We all remember the progressivist tendency to replace clapping with jazzhands at meetings, lest the former spook the easily-triggered. Now, a new range of caring-sharing workplace hand signals have come straight from the government’s digital service.
Dan Carley, from the government’s “Platform as a Service” team (something to do with the cloud, apparently), decided his team meetings were going on too long, so he devised a series of six hand gestures to empower the powerless and hack down the yakkers.
The gestures can be made by anyone at any time and consist of agreement (represented by two palms up); disagreement (the backs of the hands held up); wanting to talk (one palm up); direct response (gun fingers); clarification (a one-handed C); and point of order (a two-handed diamond, similar to the one Kanye West fans may have “put in the sky”).
Months on, Carley says the system is working well. “In the first week, people felt very self-conscious,” he says. “[However,] the flow of conversation is improved. Agreement or disagreement can be demonstrated without speaking. Whoever is talking is free to finish without interruption and gain feedback as they talk.”
Given how well it’s going, perhaps Carley could be persuaded to upgrade his repertoire to include a few more modern meeting necessities, such as:
We Tried This Before You Arrived and it Didn’t Work Then.
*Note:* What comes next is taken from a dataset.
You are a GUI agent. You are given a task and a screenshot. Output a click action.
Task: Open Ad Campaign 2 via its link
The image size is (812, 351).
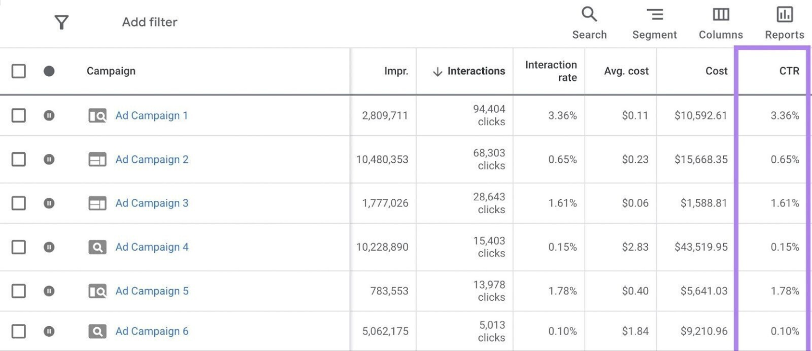pyautogui.click(x=152, y=159)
Right index finger arcs right to left.
Reiterative Point About to Be Made Simply to Feel Like a Contributor. Both palms spun round each other.
This Bit Will Never Have Anything to Do With Me So I’m Tuning Out. First two fingers wiggled pointing towards eyes.
That’s Exactly What Someone Who Has Never Had to Do it Would Say. Both hands in gun fingers at speaker.
Ignore Him, He Never Actually Does Anything He Says. Finger spun against side of head.
My Brain Is Full. Two hands placed palm-down over eyes.